_What the task requires_. Every entry needs to be printed exactly, please.
*** Opening Data excerpts ***
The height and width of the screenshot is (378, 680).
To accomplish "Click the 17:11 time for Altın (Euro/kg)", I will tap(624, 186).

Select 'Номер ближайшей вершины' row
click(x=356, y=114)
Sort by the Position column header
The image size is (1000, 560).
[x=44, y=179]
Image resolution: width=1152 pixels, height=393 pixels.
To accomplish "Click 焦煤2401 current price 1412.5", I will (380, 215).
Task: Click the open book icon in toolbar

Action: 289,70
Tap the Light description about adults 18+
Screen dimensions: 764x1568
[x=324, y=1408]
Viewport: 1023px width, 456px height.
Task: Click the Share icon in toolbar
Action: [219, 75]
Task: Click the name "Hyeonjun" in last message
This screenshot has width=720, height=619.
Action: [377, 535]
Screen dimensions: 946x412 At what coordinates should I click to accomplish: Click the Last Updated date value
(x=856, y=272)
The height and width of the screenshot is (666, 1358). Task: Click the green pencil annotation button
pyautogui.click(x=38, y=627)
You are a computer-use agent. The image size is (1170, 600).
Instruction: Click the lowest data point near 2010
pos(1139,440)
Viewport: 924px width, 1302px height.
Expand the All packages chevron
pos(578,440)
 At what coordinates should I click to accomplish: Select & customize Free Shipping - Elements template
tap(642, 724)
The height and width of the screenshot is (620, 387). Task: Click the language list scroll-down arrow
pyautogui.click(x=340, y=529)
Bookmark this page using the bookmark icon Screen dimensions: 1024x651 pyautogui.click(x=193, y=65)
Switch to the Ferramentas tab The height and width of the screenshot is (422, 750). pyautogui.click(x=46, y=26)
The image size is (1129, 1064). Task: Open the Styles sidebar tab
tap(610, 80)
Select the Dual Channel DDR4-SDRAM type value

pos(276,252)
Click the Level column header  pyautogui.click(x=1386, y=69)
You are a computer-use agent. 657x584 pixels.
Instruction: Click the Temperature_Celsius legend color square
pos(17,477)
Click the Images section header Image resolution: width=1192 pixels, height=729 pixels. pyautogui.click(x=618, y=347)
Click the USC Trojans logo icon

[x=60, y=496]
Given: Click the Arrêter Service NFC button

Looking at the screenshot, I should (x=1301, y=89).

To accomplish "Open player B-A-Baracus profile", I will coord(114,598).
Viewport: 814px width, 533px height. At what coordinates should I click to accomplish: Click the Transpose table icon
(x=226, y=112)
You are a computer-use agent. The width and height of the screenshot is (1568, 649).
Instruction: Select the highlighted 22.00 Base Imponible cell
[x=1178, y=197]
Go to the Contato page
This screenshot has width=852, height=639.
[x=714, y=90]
*** Closing Data excerpts ***
_Answer for this exercise_.
The height and width of the screenshot is (378, 680).
To accomplish "Click the 17:11 time for Altın (Euro/kg)", I will tap(624, 186).

Select 'Номер ближайшей вершины' row
click(x=356, y=114)
Sort by the Position column header
The image size is (1000, 560).
[x=44, y=179]
Image resolution: width=1152 pixels, height=393 pixels.
To accomplish "Click 焦煤2401 current price 1412.5", I will (380, 215).
Task: Click the open book icon in toolbar

Action: 289,70
Tap the Light description about adults 18+
Screen dimensions: 764x1568
[x=324, y=1408]
Viewport: 1023px width, 456px height.
Task: Click the Share icon in toolbar
Action: [219, 75]
Task: Click the name "Hyeonjun" in last message
This screenshot has width=720, height=619.
Action: [377, 535]
Screen dimensions: 946x412 At what coordinates should I click to accomplish: Click the Last Updated date value
(x=856, y=272)
The height and width of the screenshot is (666, 1358). Task: Click the green pencil annotation button
pyautogui.click(x=38, y=627)
You are a computer-use agent. The image size is (1170, 600).
Instruction: Click the lowest data point near 2010
pos(1139,440)
Viewport: 924px width, 1302px height.
Expand the All packages chevron
pos(578,440)
 At what coordinates should I click to accomplish: Select & customize Free Shipping - Elements template
tap(642, 724)
The height and width of the screenshot is (620, 387). Task: Click the language list scroll-down arrow
pyautogui.click(x=340, y=529)
Bookmark this page using the bookmark icon Screen dimensions: 1024x651 pyautogui.click(x=193, y=65)
Switch to the Ferramentas tab The height and width of the screenshot is (422, 750). pyautogui.click(x=46, y=26)
The image size is (1129, 1064). Task: Open the Styles sidebar tab
tap(610, 80)
Select the Dual Channel DDR4-SDRAM type value

pos(276,252)
Click the Level column header  pyautogui.click(x=1386, y=69)
You are a computer-use agent. 657x584 pixels.
Instruction: Click the Temperature_Celsius legend color square
pos(17,477)
Click the Images section header Image resolution: width=1192 pixels, height=729 pixels. pyautogui.click(x=618, y=347)
Click the USC Trojans logo icon

[x=60, y=496]
Given: Click the Arrêter Service NFC button

Looking at the screenshot, I should (x=1301, y=89).

To accomplish "Open player B-A-Baracus profile", I will coord(114,598).
Viewport: 814px width, 533px height. At what coordinates should I click to accomplish: Click the Transpose table icon
(x=226, y=112)
You are a computer-use agent. The width and height of the screenshot is (1568, 649).
Instruction: Select the highlighted 22.00 Base Imponible cell
[x=1178, y=197]
Go to the Contato page
This screenshot has width=852, height=639.
[x=714, y=90]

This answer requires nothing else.